[Given records — start]

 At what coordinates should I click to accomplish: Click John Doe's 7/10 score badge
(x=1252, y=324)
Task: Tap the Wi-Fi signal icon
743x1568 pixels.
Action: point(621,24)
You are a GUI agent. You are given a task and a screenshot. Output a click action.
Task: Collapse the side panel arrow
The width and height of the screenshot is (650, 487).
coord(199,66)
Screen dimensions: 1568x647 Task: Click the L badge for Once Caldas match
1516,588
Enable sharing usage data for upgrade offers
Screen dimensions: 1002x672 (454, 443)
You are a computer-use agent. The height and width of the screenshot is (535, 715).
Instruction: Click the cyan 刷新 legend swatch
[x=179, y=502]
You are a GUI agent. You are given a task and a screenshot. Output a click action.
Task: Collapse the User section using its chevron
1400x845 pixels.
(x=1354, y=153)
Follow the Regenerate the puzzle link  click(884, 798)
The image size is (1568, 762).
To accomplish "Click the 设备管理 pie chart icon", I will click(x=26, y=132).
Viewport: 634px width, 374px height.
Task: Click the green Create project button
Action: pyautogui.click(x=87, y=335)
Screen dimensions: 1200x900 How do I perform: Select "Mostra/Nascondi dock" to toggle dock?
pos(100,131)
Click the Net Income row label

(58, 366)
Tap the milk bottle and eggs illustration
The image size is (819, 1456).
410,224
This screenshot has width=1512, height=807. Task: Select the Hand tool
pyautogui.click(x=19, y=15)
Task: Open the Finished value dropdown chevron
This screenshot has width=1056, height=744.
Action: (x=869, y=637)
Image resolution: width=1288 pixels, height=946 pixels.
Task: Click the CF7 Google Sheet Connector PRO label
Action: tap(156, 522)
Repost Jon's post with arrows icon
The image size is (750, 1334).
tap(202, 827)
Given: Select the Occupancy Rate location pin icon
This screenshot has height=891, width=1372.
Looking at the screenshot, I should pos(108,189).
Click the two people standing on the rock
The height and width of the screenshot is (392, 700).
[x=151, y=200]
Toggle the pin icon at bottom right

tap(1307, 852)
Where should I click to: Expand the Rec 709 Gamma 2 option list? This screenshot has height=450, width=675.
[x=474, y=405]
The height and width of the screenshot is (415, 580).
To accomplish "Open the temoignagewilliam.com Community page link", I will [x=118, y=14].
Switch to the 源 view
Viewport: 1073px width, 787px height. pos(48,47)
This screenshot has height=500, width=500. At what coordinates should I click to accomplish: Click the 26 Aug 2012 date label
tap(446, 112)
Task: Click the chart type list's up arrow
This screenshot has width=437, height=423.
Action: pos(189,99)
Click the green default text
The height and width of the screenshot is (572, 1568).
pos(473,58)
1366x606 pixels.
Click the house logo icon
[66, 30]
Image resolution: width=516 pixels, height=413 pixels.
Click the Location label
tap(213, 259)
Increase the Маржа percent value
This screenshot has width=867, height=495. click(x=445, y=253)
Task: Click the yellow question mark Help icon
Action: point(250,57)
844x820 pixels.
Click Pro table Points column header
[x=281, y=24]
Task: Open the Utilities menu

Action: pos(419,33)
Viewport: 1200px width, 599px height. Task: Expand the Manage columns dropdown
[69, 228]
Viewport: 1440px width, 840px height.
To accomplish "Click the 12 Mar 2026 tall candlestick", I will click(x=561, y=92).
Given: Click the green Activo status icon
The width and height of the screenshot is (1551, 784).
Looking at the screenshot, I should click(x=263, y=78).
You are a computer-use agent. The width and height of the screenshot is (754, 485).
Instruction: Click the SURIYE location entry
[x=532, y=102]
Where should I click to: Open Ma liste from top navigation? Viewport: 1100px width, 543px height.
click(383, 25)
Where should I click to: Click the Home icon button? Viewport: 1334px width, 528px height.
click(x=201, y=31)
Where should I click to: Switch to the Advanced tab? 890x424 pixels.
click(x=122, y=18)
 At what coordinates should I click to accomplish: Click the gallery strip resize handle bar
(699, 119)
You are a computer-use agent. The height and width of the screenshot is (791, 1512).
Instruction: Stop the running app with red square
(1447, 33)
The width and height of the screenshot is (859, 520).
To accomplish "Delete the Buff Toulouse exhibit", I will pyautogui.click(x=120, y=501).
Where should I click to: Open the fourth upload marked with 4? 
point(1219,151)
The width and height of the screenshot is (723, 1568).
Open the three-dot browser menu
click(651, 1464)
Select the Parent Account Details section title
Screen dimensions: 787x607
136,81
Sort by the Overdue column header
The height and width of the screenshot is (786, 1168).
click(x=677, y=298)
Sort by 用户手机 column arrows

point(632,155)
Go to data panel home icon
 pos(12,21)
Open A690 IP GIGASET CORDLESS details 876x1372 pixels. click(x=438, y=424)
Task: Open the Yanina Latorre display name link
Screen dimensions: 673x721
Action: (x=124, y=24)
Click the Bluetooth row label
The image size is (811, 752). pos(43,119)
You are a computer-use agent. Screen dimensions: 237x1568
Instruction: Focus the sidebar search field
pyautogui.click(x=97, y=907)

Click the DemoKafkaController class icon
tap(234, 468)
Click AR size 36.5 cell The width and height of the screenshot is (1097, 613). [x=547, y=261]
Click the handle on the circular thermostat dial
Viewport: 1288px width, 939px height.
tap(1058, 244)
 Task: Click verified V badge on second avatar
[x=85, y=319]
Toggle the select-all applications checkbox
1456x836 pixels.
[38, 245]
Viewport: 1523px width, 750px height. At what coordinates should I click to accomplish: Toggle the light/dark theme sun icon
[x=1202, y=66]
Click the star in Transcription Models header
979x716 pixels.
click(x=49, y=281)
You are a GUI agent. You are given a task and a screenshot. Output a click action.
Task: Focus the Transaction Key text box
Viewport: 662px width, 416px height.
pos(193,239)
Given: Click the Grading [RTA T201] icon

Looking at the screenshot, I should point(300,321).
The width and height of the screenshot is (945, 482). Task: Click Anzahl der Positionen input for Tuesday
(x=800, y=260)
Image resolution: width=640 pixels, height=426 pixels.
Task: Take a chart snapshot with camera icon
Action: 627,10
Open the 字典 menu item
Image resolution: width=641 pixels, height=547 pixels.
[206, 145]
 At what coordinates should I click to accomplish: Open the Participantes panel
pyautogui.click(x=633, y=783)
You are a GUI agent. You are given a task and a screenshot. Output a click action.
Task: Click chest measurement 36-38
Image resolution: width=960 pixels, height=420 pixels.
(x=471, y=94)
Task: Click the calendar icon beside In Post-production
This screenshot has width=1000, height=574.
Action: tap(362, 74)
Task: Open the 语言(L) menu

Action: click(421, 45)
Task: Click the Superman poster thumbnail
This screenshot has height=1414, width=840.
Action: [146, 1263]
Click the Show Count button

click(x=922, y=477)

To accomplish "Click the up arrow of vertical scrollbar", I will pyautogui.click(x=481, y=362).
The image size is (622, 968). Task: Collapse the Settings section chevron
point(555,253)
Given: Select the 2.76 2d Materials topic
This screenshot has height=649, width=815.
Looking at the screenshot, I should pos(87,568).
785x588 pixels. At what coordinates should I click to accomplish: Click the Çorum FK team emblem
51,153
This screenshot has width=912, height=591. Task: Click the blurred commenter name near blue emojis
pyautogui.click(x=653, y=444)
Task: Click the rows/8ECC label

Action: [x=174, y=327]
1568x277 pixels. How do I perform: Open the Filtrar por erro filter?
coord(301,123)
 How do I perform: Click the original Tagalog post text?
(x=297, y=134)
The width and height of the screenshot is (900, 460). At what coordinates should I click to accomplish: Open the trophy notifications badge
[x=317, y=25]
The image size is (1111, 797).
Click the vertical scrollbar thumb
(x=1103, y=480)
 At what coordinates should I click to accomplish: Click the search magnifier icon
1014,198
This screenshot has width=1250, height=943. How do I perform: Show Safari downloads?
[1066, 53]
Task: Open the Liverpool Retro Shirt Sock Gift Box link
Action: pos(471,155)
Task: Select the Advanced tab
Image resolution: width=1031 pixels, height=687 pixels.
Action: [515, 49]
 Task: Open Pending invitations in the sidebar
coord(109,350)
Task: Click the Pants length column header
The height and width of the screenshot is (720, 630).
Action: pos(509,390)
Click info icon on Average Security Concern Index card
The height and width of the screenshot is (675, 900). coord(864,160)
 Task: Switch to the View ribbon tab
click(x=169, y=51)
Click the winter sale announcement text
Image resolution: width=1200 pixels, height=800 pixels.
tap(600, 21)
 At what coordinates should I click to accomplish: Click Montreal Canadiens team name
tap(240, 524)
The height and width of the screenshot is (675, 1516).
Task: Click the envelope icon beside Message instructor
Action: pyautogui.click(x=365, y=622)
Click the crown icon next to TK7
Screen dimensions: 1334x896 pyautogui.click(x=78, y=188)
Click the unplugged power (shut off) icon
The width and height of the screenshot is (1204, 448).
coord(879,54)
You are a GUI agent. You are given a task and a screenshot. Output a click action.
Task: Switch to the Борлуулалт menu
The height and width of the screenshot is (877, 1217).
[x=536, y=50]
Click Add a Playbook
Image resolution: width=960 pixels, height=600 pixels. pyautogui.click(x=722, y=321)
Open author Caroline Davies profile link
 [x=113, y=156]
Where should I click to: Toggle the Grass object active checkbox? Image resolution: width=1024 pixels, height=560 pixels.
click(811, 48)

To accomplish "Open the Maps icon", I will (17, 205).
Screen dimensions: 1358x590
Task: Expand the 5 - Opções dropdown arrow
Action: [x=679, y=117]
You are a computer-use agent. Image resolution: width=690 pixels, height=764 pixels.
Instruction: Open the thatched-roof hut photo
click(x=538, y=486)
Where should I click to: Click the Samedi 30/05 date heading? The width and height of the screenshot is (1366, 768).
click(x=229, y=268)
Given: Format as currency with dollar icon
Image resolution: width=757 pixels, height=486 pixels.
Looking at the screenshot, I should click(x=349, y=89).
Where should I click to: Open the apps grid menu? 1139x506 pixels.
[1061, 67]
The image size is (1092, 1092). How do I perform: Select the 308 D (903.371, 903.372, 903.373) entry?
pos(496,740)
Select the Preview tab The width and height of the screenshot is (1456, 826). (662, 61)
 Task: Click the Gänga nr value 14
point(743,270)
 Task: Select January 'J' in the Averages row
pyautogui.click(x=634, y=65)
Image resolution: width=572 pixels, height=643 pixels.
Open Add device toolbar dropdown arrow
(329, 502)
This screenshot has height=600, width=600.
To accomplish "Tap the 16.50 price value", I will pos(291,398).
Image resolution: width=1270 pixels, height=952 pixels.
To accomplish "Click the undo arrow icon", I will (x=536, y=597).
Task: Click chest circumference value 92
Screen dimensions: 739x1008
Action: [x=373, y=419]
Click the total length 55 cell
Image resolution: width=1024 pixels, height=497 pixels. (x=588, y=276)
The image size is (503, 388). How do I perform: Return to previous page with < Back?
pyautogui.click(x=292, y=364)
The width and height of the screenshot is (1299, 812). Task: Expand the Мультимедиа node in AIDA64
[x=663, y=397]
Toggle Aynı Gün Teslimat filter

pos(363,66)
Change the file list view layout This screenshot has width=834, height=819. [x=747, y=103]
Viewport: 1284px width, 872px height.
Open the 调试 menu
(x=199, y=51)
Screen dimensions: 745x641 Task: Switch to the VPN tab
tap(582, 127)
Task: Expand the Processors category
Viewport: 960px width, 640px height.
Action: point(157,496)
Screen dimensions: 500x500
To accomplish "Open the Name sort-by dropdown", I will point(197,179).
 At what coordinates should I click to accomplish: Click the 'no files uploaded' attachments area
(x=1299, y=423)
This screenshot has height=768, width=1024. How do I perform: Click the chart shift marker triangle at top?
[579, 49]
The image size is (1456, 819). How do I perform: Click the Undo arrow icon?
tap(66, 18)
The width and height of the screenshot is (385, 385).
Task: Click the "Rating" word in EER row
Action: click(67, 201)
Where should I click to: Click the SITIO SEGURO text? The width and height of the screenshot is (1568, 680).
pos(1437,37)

[Given records — finish]

## Required action
From the first line above through the line that contains "The image size is (1568, 762).", quote each line exactly. Output nothing more.

## Reply to the exercise
 At what coordinates should I click to accomplish: Click John Doe's 7/10 score badge
(x=1252, y=324)
Task: Tap the Wi-Fi signal icon
743x1568 pixels.
Action: point(621,24)
You are a GUI agent. You are given a task and a screenshot. Output a click action.
Task: Collapse the side panel arrow
The width and height of the screenshot is (650, 487).
coord(199,66)
Screen dimensions: 1568x647 Task: Click the L badge for Once Caldas match
1516,588
Enable sharing usage data for upgrade offers
Screen dimensions: 1002x672 (454, 443)
You are a computer-use agent. The height and width of the screenshot is (535, 715).
Instruction: Click the cyan 刷新 legend swatch
[x=179, y=502]
You are a GUI agent. You are given a task and a screenshot. Output a click action.
Task: Collapse the User section using its chevron
1400x845 pixels.
(x=1354, y=153)
Follow the Regenerate the puzzle link  click(884, 798)
The image size is (1568, 762).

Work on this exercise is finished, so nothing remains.